◆ SOURCE DOCUMENT
My instructor was unclear with the derivation of the formulas, so I've been having trouble with variation of parameters until I came across your video! Thank you so much!! :D
@@JDMaxton1999 Basically, it's not so much of an assumption, but more like an "educated guess". Whomever figured this out realized that making y1v1' + y2v2' = 0 would cut our problem in half, and has a nice form to plug into the DE. You can use any random number as a guess, but what you end up with is some nasty or potentially unsolvable DE problems. So this is a nice way to find a general form. Like BPRP was saying in his video, if we kept the first derivative as is, then when we plug it back into our original DE, we will be running into a second order DE within a second order DE. Just nasty, nasty stuff. Remember, c1y1 + c2y2 is A fundamental set, not THE fundamental set. There is potentially more than one answer for these problems based upon what initial conditions are given to either the constants or what f(t) is. This is just THE fundamental set based upon the given conditions. I hoped this helps. I'm also not a fan of "hand wave, black box magic" with math, but sometimes it's better to trust the system then learn later on why. I find this to be the "if your quadratic is becoming unsolvable, see if you can graph it and get an answer that way" equivalent in DE.
The explanation is given by the *second* answer to the math stackexchange question titled "Justifying an Assumption Made While Deriving the Method of Variation of Parameters". It explains the *simple* reason why 'osculating functions' will always satisfy this constraint. I have no idea why this step is never justified, now that I know the answer is so easy to digest.

◆ EXTRACTED RECORDS
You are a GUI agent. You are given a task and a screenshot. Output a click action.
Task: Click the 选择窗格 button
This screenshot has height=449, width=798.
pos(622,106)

...

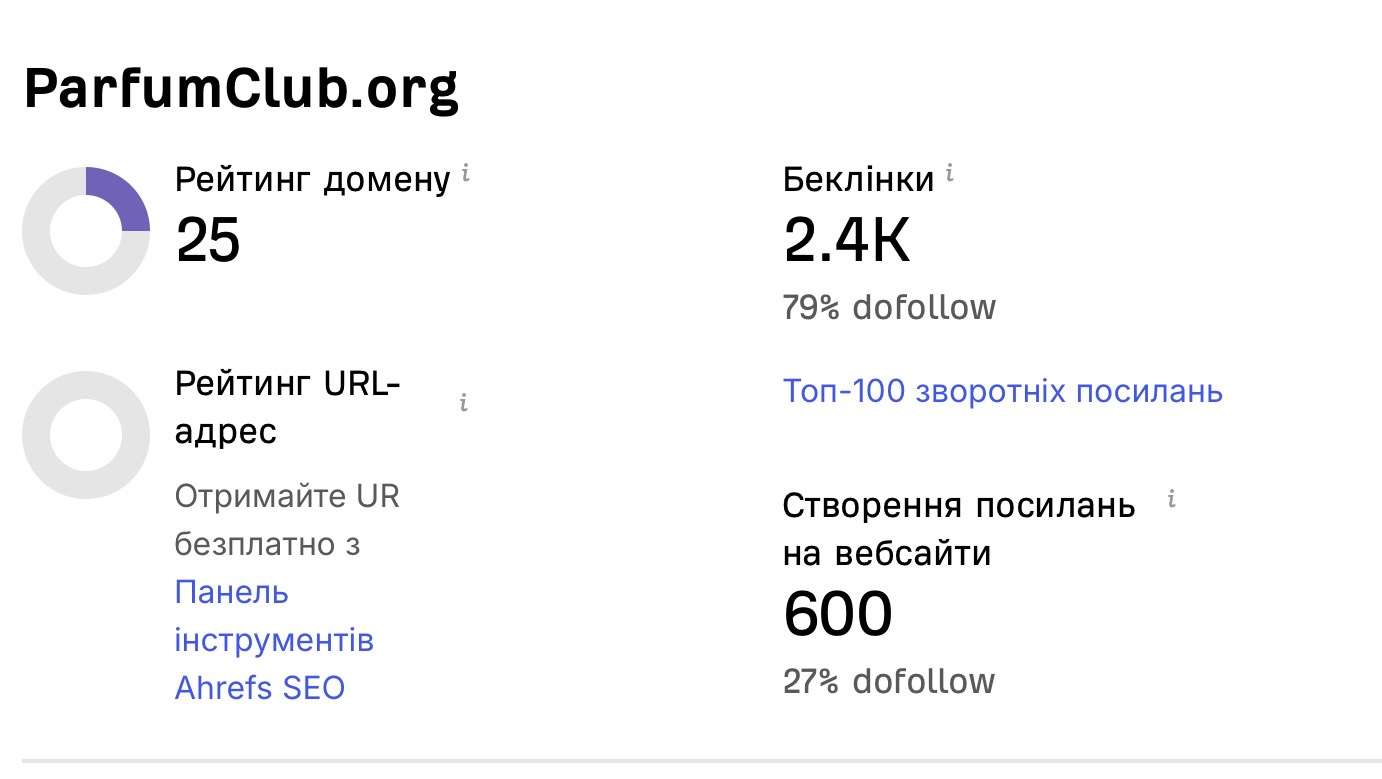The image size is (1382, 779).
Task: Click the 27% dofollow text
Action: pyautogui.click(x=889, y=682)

◆ EXERCISE REQUIREMENTS
Please answer these questions from the comment thread on variation of parameters.
(a) Which expression does the thread say is made equal to zero to cut the problem in half?
(b) What would result from keeping the first derivative as is and plugging it back into the original DE?
(c) Which answer to the math stackexchange question gives the explanation of the assumption?

◆ ANSWER TO THE TASK
(a) y1v1' + y2v2'
(b) A second order DE within a second order DE.
(c) The second answer.